Deputies raid county building to take control of computers
(AZ CENTRAL) Maricopa County sheriff’s deputies on Wednesday stormed into a county building, seized control of a computer system and threatened to arrest county employees if they tried to stop them, according to county officials.
County management responded by asking a Maricopa County Superior Court judge for a temporary restraining order against the Sheriff’s Office.
The system, which provides access to law-enforcement databases, is the subject of a lawsuit between the Sheriff’s Office and the Board of Supervisors.
It links county computers to Department of Public Safety databases, which store criminal background information. But it also is a server and e-mail platform for several county agencies, including the Sheriff’s and County Attorney’s offices and the Superior Court.
Its management is the subject of a 2003 interagency agreement. But in light of recent layoffs of system operators due to budget cuts and squabbles among the agencies, the Sheriff’s Office felt that sensitive data that should be the sole domain of law enforcement had become too available to the system’s civilian administrators, who work for County Manager David Smith and the supervisors.
In April, the Sheriff’s Office filed a lawsuit demanding control of the system, and the suit is working its way through court.
Nonetheless, Wednesday morning, deputies took control of the computers, housed at Sixth Avenue and Madison Street, and told the staff to leave under threat of arrest. Then, according to Wade Swanson, an attorney for the supervisors, sheriff’s personnel began changing passwords and locked down the computer rooms.
A spokesman for the Maricopa County Attorney’s Office referred questions to the Sheriff’s Office. The Sheriff’s Office refused to comment.
Swanson said that the deputies’ “aggressive action” of seizing the system is “unsupportable, unwarranted and unprecedented.”
“The sheriff did not receive permission from – or give notice to – any other elected official or stakeholder agency before barging in with armed officers and demanding that he be given exclusive control,” he said.
County Manager Smith called the action “the lowest common denominator of a thug, which is the use of force. (Sheriff Joe Arpaio) has no authority in law – or business practice – to do this. He just decided . . . to send in deputies and take over and kick the staff out. It’s a misappropriation of public assets.”

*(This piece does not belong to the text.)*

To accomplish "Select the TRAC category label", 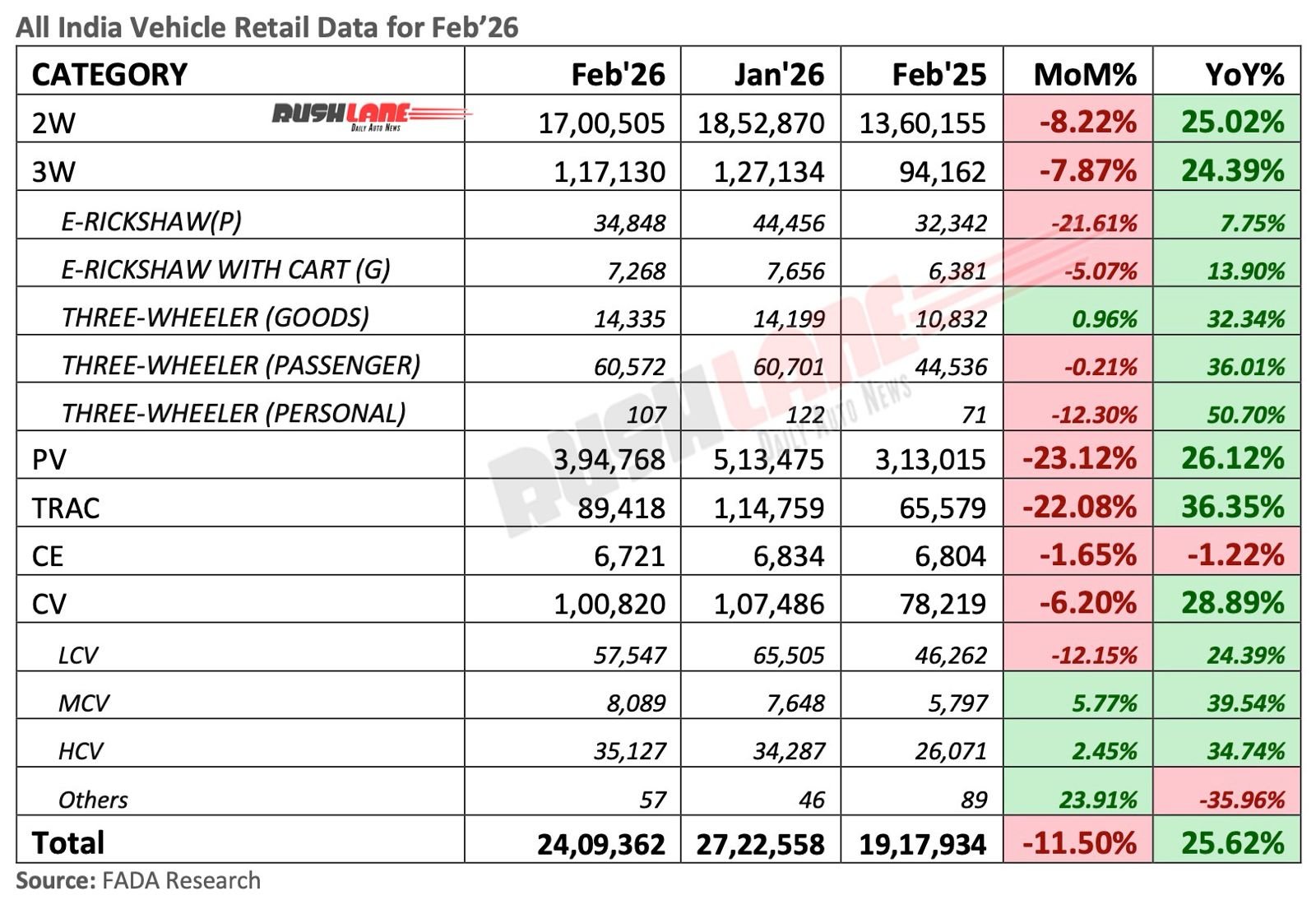I will (64, 508).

Just as the Sheriff’s Office is concerned about civilians’ access to records, county management is concerned the Sheriff’s Office now has access to information from other county agencies it is investigating, such as the Superior Court. State appellate courts have rebuffed Arpaio’s attempts to obtain privileged court e-mails, which would be accessible through the system. Superior Court Judge Joseph Heilman has scheduled a hearing for today regarding the restraining order.